This project explores the deep mathematical connections between renormalization group (RG) concepts of relevant and irrelevant variables in statistical physics and the notion of relevant and irrelevant information in information bottleneck (IB) theory. The candidate will develop a unified framework that transfers analytical and numerical techniques between these fields, using RG methods to solve information bottleneck problems and information-theoretic insights to generate new insights into renormalization group. This bidirectional approach will yield new solutions, perturbation theory, and computational methods that leverage the shared mathematical structure of coarse-graining in physics and optimal compression in information bottleneck theory.
Renormalization group (RG) and the information bottleneck (IB) method share a fundamental goal: systematically identifying what variables and information are relevant at different scales while discarding irrelevant details. In RG, relevant variables persist under coarse-graining while irrelevant ones vanish; in IB, relevant information is preserved while irrelevant information is compressed away. Recent work has revealed that these parallels extend beyond analogy to precise mathematical correspondence, with direct implications for modern machine learning where neural networks must learn relevant representations from high-dimensional data.

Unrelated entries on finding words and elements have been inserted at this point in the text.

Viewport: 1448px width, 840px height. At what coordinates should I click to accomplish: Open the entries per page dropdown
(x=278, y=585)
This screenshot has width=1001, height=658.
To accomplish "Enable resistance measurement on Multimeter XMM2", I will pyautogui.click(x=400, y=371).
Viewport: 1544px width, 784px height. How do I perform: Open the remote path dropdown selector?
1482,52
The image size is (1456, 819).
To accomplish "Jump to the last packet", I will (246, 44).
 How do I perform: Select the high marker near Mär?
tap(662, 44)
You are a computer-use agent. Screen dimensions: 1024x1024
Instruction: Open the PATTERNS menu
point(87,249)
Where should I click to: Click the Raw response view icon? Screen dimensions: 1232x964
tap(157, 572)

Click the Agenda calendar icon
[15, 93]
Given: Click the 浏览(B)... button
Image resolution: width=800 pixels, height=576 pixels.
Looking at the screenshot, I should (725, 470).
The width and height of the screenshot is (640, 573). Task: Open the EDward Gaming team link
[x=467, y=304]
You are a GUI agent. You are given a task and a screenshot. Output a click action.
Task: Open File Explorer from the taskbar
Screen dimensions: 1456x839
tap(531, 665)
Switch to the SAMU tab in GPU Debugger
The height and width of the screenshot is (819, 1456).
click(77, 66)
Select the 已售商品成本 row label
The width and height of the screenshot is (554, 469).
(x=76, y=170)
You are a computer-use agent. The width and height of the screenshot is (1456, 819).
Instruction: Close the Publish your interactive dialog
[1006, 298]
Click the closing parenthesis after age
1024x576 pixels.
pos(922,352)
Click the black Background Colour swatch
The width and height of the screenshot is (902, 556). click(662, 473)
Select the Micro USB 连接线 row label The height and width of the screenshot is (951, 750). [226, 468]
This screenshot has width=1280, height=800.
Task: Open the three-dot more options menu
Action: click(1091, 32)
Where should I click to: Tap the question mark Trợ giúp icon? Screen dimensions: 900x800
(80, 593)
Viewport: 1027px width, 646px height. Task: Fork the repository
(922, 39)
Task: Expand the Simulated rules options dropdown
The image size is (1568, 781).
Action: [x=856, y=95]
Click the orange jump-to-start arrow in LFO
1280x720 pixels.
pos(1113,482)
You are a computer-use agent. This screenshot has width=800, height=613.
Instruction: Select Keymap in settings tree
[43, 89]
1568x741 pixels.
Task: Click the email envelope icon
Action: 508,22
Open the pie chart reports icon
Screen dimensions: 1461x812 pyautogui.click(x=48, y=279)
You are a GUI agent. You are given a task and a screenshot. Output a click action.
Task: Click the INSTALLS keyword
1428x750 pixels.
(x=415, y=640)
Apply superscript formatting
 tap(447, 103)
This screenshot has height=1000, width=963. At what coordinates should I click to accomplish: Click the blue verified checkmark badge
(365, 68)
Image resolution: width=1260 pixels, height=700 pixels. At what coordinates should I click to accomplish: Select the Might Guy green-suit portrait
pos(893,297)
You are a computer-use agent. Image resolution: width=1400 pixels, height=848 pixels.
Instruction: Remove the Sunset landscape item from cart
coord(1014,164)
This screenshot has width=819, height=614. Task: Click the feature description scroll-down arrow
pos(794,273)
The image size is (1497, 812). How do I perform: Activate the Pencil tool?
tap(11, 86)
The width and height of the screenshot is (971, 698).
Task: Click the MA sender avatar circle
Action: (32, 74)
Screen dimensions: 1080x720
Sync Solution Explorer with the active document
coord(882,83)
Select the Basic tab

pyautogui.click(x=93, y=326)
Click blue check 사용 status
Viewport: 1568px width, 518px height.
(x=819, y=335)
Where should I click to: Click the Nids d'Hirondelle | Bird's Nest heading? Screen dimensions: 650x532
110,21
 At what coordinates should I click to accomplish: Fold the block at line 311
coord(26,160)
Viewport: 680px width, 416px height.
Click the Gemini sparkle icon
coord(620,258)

This project will develop a comprehensive theoretical framework exploiting this correspondence in both directions. From RG to IB, we will adapt Wilson's momentum-shell integration, decimation procedures, and critical phenomena analysis to derive new solutions for optimal data compression in machine learning. From IB to RG, we will use information-theoretic measures to define novel RG flows and generate insights into universal behavior. The research will establish how deep neural networks implicitly perform information bottleneck optimization during training, connecting information compression to RG-like hierarchical feature extraction.
Key technical objectives include: (1) establishing mappings between RG flows and information bottleneck optimization trajectories in representation learning, (2) developing perturbative expansions using both analytical and numerical methods, (3) exploring normalizing flows as a method for solving IB optimization, and (4) investigating how formulating IB and RG with alternative information measures could lead to new insights into statistical physics and neural networks.
The project combines rigorous mathematical analysis with practical algorithmic development for modern AI systems. Applications include understanding how transformer models compress information across layers, designing principled pruning methods based on RG or IB-inspired relevance measures, and developing new representation learning algorithms that explicitly optimize for relevant information at multiple scales. Expected outcomes include new solutions for information compression, insights into phase transitions during neural network training, and computational methods that leverage physics-inspired coarse-graining for efficient representation learning. The candidate will work at the intersection of theoretical physics, information theory, and machine learning, developing expertise valuable for both fundamental research and practical applications in AI systems that must identify and preserve relevant information across different levels of abstraction.
The opportunity ID for this research opportunity is 3651